--- START ---

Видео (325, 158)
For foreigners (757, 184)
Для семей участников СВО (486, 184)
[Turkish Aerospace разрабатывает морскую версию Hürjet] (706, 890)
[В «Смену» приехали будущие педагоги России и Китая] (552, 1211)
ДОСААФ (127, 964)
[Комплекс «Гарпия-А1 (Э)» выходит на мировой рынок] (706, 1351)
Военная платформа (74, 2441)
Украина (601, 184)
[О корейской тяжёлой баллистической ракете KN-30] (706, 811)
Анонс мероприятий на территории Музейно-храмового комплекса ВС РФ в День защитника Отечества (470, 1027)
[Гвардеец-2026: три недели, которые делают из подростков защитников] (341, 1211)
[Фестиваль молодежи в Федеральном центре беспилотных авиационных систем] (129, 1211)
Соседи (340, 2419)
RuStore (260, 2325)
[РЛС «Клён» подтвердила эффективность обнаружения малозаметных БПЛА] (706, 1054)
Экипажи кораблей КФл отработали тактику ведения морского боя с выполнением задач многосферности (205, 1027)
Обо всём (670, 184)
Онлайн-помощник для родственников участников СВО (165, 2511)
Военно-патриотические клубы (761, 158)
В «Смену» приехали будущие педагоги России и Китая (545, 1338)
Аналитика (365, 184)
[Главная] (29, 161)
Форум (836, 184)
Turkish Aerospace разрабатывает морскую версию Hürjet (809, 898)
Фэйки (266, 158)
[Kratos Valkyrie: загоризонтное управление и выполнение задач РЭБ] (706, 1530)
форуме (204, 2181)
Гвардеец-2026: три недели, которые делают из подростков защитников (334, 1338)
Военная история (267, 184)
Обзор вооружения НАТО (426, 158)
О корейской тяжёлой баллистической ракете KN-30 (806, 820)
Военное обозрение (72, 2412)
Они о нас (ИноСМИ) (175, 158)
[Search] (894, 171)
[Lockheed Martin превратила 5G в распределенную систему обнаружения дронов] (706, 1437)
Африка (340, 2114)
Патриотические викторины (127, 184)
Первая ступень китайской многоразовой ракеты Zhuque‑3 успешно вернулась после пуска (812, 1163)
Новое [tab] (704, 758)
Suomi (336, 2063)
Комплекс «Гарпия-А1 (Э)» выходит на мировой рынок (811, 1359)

--- END ---

- **Your goal**
Starting from the line holding "Военное обозрение (72, 2412)", restate the remaining lines of the data word for word, including the last.

- **Finished exercise**
Военное обозрение (72, 2412)
Они о нас (ИноСМИ) (175, 158)
[Search] (894, 171)
[Lockheed Martin превратила 5G в распределенную систему обнаружения дронов] (706, 1437)
Африка (340, 2114)
Патриотические викторины (127, 184)
Первая ступень китайской многоразовой ракеты Zhuque‑3 успешно вернулась после пуска (812, 1163)
Новое [tab] (704, 758)
Suomi (336, 2063)
Комплекс «Гарпия-А1 (Э)» выходит на мировой рынок (811, 1359)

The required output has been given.